• [What is required]:
Of all the entries below, retype only the lines from the one with "Task: Select the 1,280,000 gridline value" through the one with "The image size is (1198, 804).", exactly as they appear.

**** Data extract ****

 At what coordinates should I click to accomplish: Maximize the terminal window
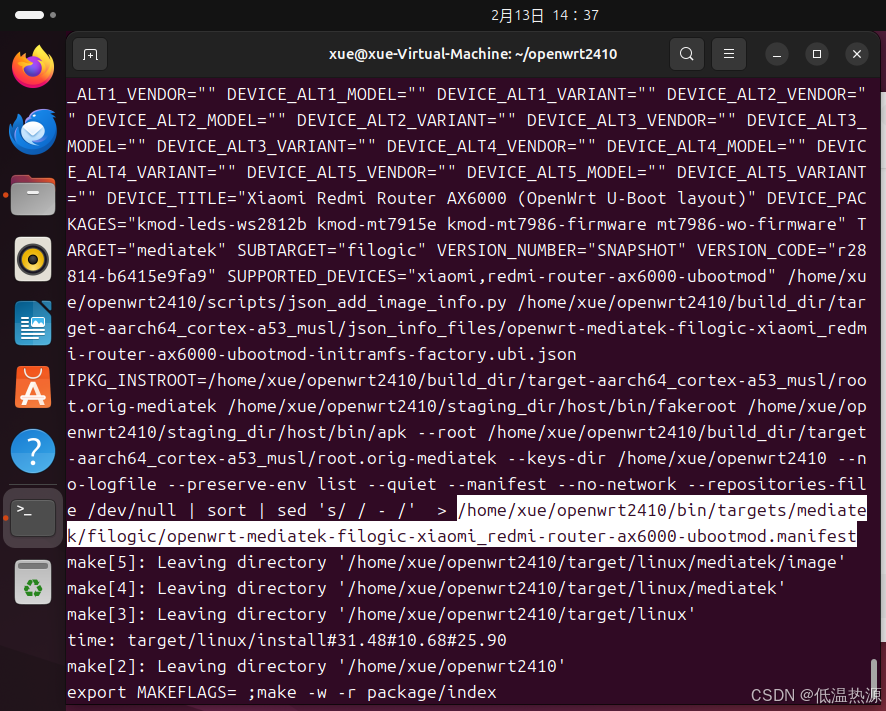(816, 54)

****
**** Data extract ****

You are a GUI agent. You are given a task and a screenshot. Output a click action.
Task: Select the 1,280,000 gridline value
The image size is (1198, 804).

****

• [Exercise answer]:
Task: Select the 1,280,000 gridline value
The image size is (1198, 804).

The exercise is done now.